# suction camera mount test *video*



## Smahatma (Oct 15, 2002)

check it out people, I just got in my suction camera mount (basically a 6" industrial suction cup w/pump mated to a manfrotto head)
i made a little test video with my b14 sentra
50mb, 2min long
http://www.indianguy.com/mount.wmv
please save it to your hard drive first then watch, i guarentee you wont be able to stream it (bitrate is greater than the 1.5mbit upload on the webserver)

just in case you ask:
cheapo sunpro tachometer
alpine 7897 head unit
valentine1 radar
cheapo 15$ jcwhitney racing pedals


----------



## fastpakr (Sep 18, 2002)

At least it's a fast server (averaging 130KB/sec so far). I certainly wouldn't try pulling that on a dialup!


----------



## Dwntyme (Dec 18, 2002)

I would be easier if it was .mpg


----------



## fastpakr (Sep 18, 2002)

MPG wouldn't take up less space than that for decent quality video.

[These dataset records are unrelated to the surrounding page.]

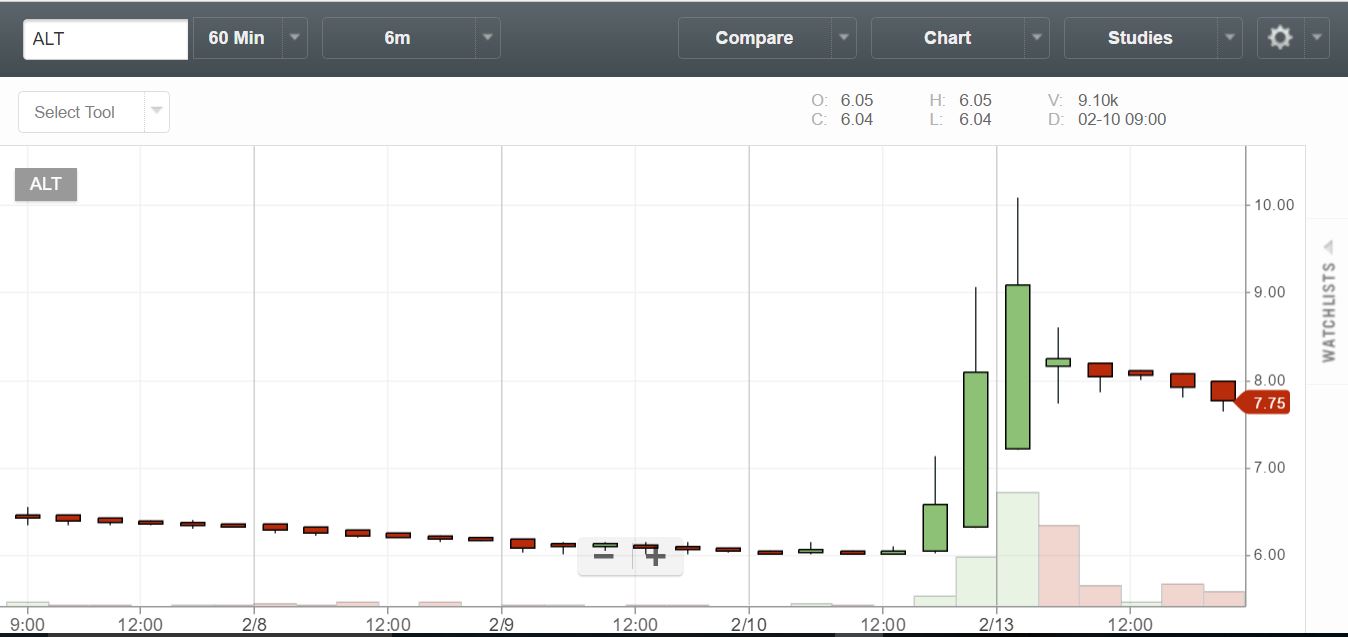Zoom out using the minus icon on chart
The width and height of the screenshot is (1348, 637).
click(604, 555)
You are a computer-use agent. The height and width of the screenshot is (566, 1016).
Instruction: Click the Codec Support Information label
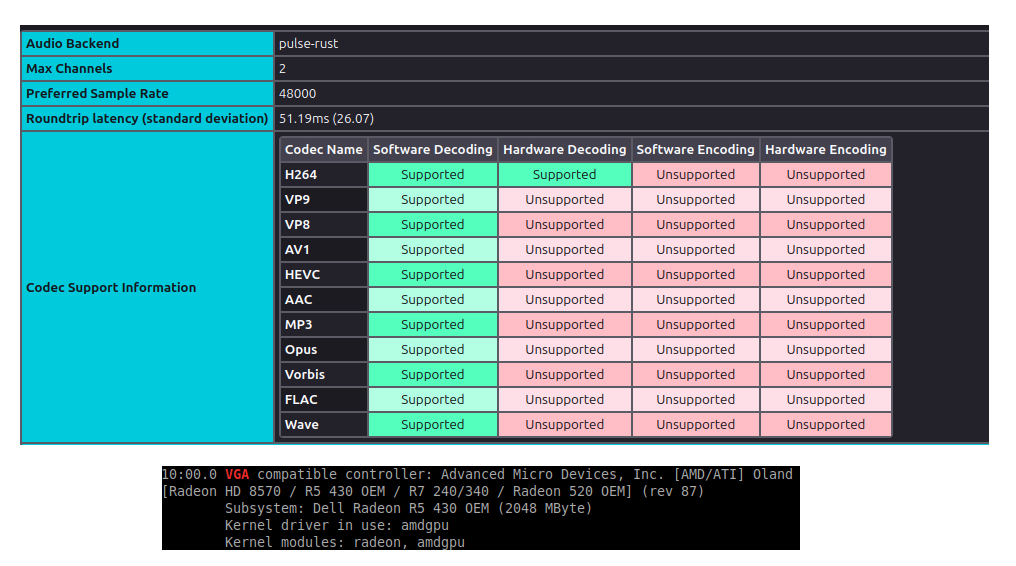click(x=111, y=288)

That's...interesting. I love the soundtrack, especially at the beginning.


----------



## OmegaManEX (Oct 4, 2002)

i love my cable connection , im dl it at 400 KB/s


----------



## sethwas (Apr 30, 2002)

Hmm,
100kb download. Not too shaby. What camera did you use, and what movie editing software. The footage is crisp. If only regular home videos could look that way.

Seth


----------



## my92ser (Mar 30, 2003)

nice man... love the soundtrac.. cant beat o fortuna from carmina burana..


----------



## Smahatma (Oct 15, 2002)

sethwas: sony dcr-pc100, adobe premiere for editing and adobe after effects for video exporting (premiere wont export 16:9 footage to 4:3 with blackbars, atleast to my knowledge)

my92ser: oh ya i love carmina burana, one of my favorite dramatic pieces


----------



## OneFastStanza (Mar 6, 2003)

Very cool video.


----------



## BlueEnyaMix (May 17, 2002)

It's pretty nice. I want to start making some home made vids kinda like that one. I got some nice ideas. Can you send me some pics or post them of the mount and the kind of camera you were using. How much and where did ya get the mount. I've been trying to find one.


----------



## FletchSpecV (Nov 26, 2002)

That's freakin' awesome,  .


----------



## Smahatma (Oct 15, 2002)

BlueEnyaMix:
camera (sony dcr-pc100) i bought it about 1-2 yrs ago, so they have updated versions of course (pc120BT namely)









Mount is a "The Gripper" 6" suction cup with 3025 manfrotto head for 94$ at http://shop.store.yahoo.com/cinemasupplies/carmounts.html









(holds VERY well on relatively flat surfaces)


----------